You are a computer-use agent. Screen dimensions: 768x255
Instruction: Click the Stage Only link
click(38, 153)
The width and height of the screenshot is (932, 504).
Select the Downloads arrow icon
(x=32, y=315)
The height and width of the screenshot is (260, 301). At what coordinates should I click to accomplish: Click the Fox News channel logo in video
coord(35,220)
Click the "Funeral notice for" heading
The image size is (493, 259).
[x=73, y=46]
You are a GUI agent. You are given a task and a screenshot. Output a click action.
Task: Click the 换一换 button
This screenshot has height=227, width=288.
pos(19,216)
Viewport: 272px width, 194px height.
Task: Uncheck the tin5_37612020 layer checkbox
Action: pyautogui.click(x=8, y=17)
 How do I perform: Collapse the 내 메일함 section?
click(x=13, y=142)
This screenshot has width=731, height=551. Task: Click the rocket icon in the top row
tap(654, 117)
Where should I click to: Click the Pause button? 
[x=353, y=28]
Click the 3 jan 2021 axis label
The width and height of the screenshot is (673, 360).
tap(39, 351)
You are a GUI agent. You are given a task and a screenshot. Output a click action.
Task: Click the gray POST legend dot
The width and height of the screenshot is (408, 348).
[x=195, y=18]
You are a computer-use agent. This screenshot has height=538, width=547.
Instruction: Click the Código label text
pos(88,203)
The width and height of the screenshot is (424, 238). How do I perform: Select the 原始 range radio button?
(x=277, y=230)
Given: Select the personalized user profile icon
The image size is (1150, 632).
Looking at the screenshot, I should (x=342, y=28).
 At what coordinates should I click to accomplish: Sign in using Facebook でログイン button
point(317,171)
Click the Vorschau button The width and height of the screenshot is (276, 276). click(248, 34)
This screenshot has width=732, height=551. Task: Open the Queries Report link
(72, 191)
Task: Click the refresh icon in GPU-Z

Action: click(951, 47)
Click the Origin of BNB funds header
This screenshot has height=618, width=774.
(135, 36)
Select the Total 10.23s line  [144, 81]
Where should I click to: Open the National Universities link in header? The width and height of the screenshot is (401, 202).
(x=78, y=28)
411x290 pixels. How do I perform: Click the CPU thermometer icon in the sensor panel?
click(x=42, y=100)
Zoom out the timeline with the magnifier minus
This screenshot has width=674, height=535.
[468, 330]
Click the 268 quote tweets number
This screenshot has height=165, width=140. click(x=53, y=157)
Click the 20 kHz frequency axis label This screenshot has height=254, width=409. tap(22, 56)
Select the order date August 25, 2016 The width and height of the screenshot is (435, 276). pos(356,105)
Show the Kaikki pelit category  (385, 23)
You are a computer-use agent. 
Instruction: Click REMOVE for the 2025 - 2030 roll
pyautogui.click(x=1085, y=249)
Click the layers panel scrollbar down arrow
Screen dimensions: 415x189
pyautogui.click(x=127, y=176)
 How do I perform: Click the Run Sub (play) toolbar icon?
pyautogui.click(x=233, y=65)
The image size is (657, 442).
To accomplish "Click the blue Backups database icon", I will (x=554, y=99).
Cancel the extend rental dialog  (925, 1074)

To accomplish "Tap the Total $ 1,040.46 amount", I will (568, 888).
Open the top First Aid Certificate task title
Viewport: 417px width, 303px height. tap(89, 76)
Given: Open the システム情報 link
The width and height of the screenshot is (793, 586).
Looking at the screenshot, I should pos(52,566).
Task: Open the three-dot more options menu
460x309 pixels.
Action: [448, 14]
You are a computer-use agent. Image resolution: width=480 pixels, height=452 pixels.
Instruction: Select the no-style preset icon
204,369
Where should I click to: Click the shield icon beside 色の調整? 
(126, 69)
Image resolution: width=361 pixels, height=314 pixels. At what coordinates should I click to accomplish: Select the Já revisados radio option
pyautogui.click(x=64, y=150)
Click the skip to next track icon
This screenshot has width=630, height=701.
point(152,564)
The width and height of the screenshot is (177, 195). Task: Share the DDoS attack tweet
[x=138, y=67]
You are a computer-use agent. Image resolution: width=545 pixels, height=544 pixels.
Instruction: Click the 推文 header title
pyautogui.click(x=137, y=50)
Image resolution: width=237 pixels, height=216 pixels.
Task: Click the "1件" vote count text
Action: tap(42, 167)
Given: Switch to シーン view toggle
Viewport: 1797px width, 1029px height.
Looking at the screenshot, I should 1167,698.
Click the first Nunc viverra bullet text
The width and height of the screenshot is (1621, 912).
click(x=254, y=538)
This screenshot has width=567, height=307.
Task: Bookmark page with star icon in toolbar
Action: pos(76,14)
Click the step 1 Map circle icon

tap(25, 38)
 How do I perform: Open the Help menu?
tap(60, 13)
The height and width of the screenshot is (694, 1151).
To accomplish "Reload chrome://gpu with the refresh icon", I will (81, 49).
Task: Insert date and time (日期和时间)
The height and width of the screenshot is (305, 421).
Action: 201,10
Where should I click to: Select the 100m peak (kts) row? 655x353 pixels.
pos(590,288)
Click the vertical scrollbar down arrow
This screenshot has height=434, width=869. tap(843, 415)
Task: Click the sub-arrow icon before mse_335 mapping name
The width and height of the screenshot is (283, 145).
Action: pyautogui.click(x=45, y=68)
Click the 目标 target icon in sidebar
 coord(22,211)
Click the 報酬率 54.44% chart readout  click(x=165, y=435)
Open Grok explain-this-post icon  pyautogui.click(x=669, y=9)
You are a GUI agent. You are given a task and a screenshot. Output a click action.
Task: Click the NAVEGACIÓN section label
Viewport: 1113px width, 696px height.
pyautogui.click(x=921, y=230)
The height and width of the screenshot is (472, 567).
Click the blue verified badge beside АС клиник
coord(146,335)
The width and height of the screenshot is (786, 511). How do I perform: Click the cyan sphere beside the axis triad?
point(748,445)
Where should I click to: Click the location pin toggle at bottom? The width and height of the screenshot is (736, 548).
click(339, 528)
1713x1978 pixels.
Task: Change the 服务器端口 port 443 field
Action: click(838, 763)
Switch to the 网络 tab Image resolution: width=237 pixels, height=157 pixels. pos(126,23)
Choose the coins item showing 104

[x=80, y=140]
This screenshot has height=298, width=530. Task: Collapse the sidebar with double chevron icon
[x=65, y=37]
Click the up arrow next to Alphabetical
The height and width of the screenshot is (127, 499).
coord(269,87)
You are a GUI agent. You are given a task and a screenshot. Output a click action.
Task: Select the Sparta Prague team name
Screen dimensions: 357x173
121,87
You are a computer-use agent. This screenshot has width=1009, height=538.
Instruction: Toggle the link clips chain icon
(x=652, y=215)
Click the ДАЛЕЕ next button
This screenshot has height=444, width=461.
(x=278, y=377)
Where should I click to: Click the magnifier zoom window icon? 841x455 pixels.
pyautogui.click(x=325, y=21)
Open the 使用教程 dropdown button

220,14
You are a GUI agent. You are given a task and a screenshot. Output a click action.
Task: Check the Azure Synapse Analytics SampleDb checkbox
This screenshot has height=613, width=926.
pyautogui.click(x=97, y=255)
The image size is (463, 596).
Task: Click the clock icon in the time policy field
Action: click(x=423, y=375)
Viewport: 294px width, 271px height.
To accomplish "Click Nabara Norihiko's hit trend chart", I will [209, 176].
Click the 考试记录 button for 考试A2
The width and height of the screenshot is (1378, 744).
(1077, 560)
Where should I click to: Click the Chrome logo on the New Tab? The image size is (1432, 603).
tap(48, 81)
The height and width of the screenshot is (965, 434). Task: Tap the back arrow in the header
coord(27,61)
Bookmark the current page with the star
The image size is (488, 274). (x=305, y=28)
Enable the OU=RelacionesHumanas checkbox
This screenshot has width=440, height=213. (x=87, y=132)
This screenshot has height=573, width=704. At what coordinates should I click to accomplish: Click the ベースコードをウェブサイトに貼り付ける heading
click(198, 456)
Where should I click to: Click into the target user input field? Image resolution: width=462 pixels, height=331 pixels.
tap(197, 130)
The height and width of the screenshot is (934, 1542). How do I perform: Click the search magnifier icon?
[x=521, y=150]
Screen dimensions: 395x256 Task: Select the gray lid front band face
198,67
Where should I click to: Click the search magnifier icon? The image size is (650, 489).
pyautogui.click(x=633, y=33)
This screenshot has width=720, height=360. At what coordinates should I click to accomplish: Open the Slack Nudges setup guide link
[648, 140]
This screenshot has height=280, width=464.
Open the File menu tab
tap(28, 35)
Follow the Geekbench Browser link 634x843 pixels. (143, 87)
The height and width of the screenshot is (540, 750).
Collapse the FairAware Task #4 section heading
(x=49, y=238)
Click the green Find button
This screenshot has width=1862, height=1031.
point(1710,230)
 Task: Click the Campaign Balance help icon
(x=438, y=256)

_EXERCISE_. Set each line down exactly, beginning at the one containing "Bookmark the current page with the star" and ending at the last line of the material above.

_EXERCISE ANSWER_.
Bookmark the current page with the star
The image size is (488, 274). (x=305, y=28)
Enable the OU=RelacionesHumanas checkbox
This screenshot has width=440, height=213. (x=87, y=132)
This screenshot has height=573, width=704. At what coordinates should I click to accomplish: Click the ベースコードをウェブサイトに貼り付ける heading
click(198, 456)
Where should I click to: Click into the target user input field? Image resolution: width=462 pixels, height=331 pixels.
tap(197, 130)
The height and width of the screenshot is (934, 1542). How do I perform: Click the search magnifier icon?
[x=521, y=150]
Screen dimensions: 395x256 Task: Select the gray lid front band face
198,67
Where should I click to: Click the search magnifier icon? The image size is (650, 489).
pyautogui.click(x=633, y=33)
This screenshot has width=720, height=360. At what coordinates should I click to accomplish: Open the Slack Nudges setup guide link
[648, 140]
This screenshot has height=280, width=464.
Open the File menu tab
tap(28, 35)
Follow the Geekbench Browser link 634x843 pixels. (143, 87)
The height and width of the screenshot is (540, 750).
Collapse the FairAware Task #4 section heading
(x=49, y=238)
Click the green Find button
This screenshot has width=1862, height=1031.
point(1710,230)
 Task: Click the Campaign Balance help icon
(x=438, y=256)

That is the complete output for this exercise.